BEGIN Provided passage
Enhanced electrochemical nitrate reduction to ammonia with nanostructured MoC on carbon nanotube-reduced graphene oxide hybrid support

The electrochemical nitrate reduction reaction (NO 3 − RR) is emerging as a promising method for ammonia production under ambient conditions while simultaneously addressing nitrate pollution. Due to the complexity of NO 3 − RR, which involves multi-electron/proton transfer and competes with the hydrogen evolution reaction (HER), the development of efficient electrocatalysts with high activity and stability is crucial. In this study, we report the use of Mo 2 C nanoparticles homogeneously dispersed on a carbon nanotube-reduced graphene oxide hybrid support (Mo 2 C/CNT-RGO) as an effective electrocatalyst for NO 3 − RR. The three-dimensional CNT-RGO hybrid provides a large surface area for electrolyte contact, enhanced electrical conductivity, and prevents the aggregation of Mo 2 C nanoparticles. Consequently, the Mo 2 C/CNT-RGO electrocatalyst demonstrated high NO 3 − RR performance, achieving a maximum NH 3 production rate of 5.23 mg h −1 cm −2 with a faradaic efficiency of 95.9%. Mo 2 C/CNT-RGO also exhibited excellent long-term stability during consecutive cycling tests. This work presents a promising strategy for developing high-performance and durable NO 3 − RR electrocatalysts. Mo 2 C nanoparticles dispersed on CNT-RGO hybrid support (Mo 2 C/CNT-RGO) serve as an effective electrocatalyst for NO 3 − RR, showing high performance due to the synergistic interaction between the active Mo 2 C sites and the CNT-RGO hybrid support.
END Provided passage
BEGIN Listed records
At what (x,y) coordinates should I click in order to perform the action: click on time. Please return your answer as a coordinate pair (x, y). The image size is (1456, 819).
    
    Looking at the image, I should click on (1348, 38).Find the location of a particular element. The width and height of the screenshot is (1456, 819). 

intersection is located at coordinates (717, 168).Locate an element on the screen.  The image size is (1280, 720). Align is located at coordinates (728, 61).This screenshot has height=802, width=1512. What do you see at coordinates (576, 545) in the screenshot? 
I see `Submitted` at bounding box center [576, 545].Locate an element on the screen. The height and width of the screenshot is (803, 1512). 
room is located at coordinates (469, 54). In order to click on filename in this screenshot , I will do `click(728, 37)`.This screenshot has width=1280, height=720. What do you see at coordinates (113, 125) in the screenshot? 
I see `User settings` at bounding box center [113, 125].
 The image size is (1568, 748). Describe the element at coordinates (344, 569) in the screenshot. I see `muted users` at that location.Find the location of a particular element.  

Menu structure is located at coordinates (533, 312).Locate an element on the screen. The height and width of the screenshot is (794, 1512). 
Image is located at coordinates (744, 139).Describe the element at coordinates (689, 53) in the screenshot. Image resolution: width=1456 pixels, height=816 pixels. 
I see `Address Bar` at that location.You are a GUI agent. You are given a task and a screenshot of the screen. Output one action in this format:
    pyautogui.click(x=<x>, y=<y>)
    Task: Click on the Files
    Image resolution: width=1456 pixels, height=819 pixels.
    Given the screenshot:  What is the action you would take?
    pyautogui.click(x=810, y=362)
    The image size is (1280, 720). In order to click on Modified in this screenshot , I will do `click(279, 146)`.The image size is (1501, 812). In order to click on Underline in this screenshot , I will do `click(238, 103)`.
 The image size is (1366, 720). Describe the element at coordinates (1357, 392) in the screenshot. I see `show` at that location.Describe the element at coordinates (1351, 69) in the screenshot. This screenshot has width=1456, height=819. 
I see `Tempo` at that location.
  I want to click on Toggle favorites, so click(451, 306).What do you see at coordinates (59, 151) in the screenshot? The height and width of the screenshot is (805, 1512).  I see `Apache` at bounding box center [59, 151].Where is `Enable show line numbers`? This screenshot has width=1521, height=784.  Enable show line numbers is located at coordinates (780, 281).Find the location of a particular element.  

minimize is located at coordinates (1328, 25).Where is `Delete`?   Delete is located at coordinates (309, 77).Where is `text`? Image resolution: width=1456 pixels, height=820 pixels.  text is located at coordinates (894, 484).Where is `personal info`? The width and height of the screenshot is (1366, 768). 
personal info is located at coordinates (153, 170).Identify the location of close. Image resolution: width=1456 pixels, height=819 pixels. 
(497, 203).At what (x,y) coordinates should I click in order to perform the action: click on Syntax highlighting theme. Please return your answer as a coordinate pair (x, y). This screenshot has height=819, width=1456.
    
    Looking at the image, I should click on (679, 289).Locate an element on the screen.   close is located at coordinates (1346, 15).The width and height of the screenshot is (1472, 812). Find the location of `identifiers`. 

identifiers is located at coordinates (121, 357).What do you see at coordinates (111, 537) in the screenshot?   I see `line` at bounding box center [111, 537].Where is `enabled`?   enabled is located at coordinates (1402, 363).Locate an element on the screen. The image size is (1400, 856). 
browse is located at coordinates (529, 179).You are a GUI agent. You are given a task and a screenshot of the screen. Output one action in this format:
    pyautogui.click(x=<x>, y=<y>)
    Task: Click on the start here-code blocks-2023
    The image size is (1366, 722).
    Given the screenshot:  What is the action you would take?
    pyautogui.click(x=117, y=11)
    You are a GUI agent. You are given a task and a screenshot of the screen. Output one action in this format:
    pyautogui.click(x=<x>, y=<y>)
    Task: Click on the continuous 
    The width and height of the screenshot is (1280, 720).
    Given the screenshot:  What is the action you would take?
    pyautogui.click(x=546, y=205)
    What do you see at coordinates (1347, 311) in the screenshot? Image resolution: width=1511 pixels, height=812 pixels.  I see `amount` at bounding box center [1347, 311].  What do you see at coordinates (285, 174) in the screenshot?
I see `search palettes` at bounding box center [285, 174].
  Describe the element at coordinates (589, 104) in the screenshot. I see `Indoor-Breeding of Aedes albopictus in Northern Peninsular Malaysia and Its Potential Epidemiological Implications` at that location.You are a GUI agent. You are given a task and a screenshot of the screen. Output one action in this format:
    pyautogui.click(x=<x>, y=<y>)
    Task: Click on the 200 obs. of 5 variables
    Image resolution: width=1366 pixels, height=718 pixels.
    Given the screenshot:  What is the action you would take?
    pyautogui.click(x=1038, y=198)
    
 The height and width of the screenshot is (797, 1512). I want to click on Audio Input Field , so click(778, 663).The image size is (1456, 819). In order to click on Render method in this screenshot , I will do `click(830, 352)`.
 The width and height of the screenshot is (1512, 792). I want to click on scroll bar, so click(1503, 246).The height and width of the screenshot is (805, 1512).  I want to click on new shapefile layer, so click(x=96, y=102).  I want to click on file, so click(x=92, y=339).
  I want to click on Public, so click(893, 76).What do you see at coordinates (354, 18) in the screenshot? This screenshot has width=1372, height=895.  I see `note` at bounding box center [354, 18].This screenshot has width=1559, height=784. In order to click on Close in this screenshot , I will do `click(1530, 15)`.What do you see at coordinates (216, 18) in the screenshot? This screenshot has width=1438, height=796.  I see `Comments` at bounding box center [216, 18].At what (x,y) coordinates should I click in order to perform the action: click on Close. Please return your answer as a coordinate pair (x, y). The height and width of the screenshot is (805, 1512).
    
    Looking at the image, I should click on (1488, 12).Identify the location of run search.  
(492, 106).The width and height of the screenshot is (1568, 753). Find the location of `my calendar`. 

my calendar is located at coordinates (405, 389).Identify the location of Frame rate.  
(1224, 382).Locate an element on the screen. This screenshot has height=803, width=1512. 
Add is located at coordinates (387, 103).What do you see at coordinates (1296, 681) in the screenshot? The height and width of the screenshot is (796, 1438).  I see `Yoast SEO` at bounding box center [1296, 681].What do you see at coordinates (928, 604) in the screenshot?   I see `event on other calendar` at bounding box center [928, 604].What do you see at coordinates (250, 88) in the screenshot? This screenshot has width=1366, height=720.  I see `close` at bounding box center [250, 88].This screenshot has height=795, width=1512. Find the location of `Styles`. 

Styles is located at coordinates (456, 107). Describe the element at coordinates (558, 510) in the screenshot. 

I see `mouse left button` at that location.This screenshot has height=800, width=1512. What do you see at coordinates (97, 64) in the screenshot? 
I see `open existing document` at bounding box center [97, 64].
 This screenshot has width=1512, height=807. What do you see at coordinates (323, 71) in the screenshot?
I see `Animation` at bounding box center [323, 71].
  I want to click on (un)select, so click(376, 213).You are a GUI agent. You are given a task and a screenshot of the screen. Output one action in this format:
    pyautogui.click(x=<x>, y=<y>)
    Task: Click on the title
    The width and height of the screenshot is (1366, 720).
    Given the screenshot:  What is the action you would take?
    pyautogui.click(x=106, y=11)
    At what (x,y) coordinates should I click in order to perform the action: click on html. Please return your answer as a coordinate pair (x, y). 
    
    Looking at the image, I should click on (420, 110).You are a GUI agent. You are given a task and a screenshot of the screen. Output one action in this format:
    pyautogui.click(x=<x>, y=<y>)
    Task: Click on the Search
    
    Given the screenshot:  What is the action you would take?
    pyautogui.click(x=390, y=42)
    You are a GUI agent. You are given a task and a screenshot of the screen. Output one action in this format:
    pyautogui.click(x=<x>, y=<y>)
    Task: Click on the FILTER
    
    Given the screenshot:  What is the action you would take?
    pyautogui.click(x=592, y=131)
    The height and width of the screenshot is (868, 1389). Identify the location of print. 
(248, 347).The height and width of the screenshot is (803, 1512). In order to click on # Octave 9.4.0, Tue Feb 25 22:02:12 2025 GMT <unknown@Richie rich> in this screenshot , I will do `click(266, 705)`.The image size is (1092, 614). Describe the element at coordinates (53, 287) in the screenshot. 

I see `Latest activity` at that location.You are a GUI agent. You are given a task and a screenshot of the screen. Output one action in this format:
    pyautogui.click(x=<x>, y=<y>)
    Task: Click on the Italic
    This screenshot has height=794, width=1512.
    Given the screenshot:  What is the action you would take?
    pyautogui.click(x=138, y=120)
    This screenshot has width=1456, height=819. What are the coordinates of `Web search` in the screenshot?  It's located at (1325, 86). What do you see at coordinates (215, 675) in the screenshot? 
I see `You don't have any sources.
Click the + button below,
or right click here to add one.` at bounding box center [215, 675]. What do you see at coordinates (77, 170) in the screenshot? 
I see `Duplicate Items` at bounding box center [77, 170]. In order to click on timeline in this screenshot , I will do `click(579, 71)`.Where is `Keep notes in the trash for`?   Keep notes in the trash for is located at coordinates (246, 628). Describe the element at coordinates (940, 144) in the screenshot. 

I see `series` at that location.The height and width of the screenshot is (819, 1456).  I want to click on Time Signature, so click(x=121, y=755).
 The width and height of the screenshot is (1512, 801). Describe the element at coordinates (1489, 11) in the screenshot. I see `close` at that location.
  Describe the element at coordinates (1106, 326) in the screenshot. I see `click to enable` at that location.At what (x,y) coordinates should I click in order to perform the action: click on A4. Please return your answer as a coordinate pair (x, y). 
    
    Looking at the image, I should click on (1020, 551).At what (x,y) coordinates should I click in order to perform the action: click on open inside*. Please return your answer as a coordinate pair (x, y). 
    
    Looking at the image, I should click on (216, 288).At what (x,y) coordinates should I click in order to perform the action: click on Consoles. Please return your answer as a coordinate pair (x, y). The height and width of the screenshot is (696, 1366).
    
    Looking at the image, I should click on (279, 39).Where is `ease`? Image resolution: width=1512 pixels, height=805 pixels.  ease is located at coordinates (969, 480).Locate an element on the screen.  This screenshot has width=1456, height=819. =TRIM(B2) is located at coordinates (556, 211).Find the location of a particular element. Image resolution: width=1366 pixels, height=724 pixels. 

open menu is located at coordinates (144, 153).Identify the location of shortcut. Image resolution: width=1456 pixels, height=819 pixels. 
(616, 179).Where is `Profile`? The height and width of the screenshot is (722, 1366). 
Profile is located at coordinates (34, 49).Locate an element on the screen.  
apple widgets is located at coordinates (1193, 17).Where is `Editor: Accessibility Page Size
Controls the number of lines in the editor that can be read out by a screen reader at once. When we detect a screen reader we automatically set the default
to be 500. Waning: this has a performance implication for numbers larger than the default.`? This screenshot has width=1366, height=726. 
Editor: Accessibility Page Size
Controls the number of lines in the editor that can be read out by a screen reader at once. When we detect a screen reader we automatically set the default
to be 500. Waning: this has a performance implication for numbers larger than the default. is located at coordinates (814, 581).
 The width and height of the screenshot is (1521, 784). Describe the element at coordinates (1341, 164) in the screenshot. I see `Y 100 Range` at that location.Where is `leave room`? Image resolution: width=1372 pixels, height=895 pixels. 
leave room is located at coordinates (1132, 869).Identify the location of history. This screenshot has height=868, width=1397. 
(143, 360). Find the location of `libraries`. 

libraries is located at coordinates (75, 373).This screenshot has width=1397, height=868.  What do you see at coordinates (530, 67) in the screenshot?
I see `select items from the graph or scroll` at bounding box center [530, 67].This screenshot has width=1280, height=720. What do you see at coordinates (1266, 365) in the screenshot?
END Listed records
[Work to be completed]:
Summarize the passage on electrochemical nitrate reduction to ammonia in two sentences.

[Output below]:
Mo2C nanoparticles homogeneously dispersed on a carbon nanotube-reduced graphene oxide hybrid support (Mo2C/CNT-RGO) serve as an effective electrocatalyst for the electrochemical nitrate reduction reaction, a promising method for producing ammonia under ambient conditions while also addressing nitrate pollution. The three-dimensional hybrid support provides a large surface area, enhanced electrical conductivity, and protection against nanoparticle aggregation, and the catalyst achieved a maximum NH3 production rate of 5.23 mg h−1 cm−2 with a faradaic efficiency of 95.9% while showing excellent long-term stability in consecutive cycling tests.